= Deborah Nightingale =

American management scientist, industrial engineer

Deborah J. Seifert Nightingale is an American management scientist, industrial engineer, and enterprise transformation consultant. She is University Distinguished Professor of Industrial Engineering & Management Systems at the University of Central Florida, past president of the Institute of Industrial Engineers, and a former professor of Engineering Systems and of Aeronautics and Astronautics at the Massachusetts Institute of Technology. Nightingale was elected a member of the National Academy of Engineering in 1993 for contributions to the expanding field of computer-integrated manufacturing as an instrument of industrial competitiveness. She is the 2020 winner of the Institute of Industrial and Systems Engineers Frank and Lillian Gilbreth Industrial Engineering Award.

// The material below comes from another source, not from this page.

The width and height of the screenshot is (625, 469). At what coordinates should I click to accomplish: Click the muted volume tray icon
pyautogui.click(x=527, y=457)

Nightingale is a graduate of the University of Dayton, and has a Ph.D. in Industrial and Systems Engineering from Ohio State University. She was president of the Institute of Industrial Engineers for 1995–1996, served on the MIT faculty from 1997 to 2014, and joined the University of Central Florida faculty in 2017.

Nightingale is the author of books including Lean Enterprise Value: Insights from MIT's Lean Aerospace Initiative (with 12 other authors, 2002), Beyond the Lean Revolution: Achieving Successful and Sustainable Enterprise Transformation (with Jayakanth Srinivasan, 2011) and Architecting the Future Enterprise (with Donna H. Rhodes, 2015).